Functional studies revealed that isogarcinol inhibited the proliferation, colony formation, migration and invasion abilities of NPC cells in vitro. Isogarcinol caused mitochondrial damage to overproduce reactive oxygen species through reducing the mitochondrial membrane potential and ΔΨm. Isogarcinol also substantially inhibited NPC cells growth in a xenograft tumor model without any obvious toxicity when compared with paclitaxel (PTX). Mechanistic studies have illustrated that isogarcinol increased the Bax/Bcl-2 ratio, cleaved caspase-3, and cytoplasmic cytochrome C levels to induce mitochondrial apoptosis. The ROS overproduction by isogarcinol could suppress EMT pathway via decreasing the levels of p-Akt and Snail. Furthermore, isogarcinol promoted the conversion of LC3-Ⅰ to LC3-Ⅱ, but increased p62 level to block autophagic flux, resulting in the accumulation of damaged mitochondria to promote autophagic cell death in NPC cells.
This study provides a new theoretical foundation for the anti-tumor application of Garcinia oblongifolia and confirms that isogarcinol could be developed as a candidate drug for NPC treatment with low toxicity.

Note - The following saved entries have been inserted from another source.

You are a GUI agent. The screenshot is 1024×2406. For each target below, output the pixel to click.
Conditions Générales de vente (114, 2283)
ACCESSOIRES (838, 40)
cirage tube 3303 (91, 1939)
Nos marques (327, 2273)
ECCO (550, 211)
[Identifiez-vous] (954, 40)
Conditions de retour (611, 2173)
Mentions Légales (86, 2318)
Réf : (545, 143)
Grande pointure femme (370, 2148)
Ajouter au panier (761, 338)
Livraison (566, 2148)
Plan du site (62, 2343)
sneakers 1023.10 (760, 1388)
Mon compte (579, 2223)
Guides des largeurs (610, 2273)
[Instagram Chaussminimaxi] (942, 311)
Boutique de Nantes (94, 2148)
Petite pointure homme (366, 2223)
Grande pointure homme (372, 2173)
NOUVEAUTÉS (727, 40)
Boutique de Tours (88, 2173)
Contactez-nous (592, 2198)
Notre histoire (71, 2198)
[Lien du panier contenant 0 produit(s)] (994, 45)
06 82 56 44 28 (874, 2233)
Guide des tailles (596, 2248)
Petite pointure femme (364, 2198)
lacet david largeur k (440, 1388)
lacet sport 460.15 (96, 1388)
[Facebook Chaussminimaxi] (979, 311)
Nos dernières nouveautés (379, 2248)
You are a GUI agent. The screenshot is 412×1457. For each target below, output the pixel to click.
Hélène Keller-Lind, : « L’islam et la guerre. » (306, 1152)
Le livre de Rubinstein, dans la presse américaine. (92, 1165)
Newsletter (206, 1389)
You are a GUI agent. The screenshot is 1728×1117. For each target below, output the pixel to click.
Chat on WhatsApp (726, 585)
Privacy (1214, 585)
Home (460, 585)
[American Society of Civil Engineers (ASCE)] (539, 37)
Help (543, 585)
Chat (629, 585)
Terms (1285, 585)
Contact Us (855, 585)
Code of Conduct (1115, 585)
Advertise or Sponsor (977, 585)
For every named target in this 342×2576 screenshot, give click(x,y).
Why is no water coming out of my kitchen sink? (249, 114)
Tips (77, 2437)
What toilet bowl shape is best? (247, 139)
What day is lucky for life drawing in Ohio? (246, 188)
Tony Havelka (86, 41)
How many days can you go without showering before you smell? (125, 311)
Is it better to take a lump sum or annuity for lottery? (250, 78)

异戈林醇是从藤黄科藤黄属植物椭圆叶省藤的果实中提取的一种天然化合物,具有潜在的化学预防活性。本研究旨在阐明异戈林醇对鼻咽癌(NPC)的抗肿瘤作用及其作用机制。
采用色谱分离法从椭圆叶省藤中分离出异戈林醇。采用 MTT 法、流式细胞术、划痕愈合试验、western blot 法、transwell 试验、集落形成试验、免疫荧光法和透射电镜(TEM)检测异戈林醇对 NPC 细胞的抗肿瘤作用。在 NPC 细胞异种移植模型中评价其体内抗肿瘤疗效。
功能研究表明,异戈林醇抑制 NPC 细胞在体外的增殖、集落形成、迁移和侵袭能力。异戈林醇通过降低线粒体膜电位和ΔΨm 导致线粒体损伤,从而过度产生活性氧。与紫杉醇(PTX)相比,异戈林醇在异种移植肿瘤模型中对 NPC 细胞生长的抑制作用明显,且无明显毒性。机制研究表明,异戈林醇通过增加 Bax/Bcl-2 比值、切割 caspase-3 和细胞质细胞色素 C 水平诱导线粒体凋亡。异戈林醇产生的 ROS 过度表达通过降低 p-Akt 和 Snail 的水平抑制 EMT 途径。此外,异戈林醇促进 LC3-Ⅰ向 LC3-Ⅱ的转化,但增加 p62 水平以阻断自噬流,导致受损线粒体在 NPC 细胞中积累,从而促进自噬性细胞死亡。
本研究为藤黄属植物的抗肿瘤应用提供了新的理论基础,并证实异戈林醇可作为 NPC 治疗的候选药物,具有低毒性。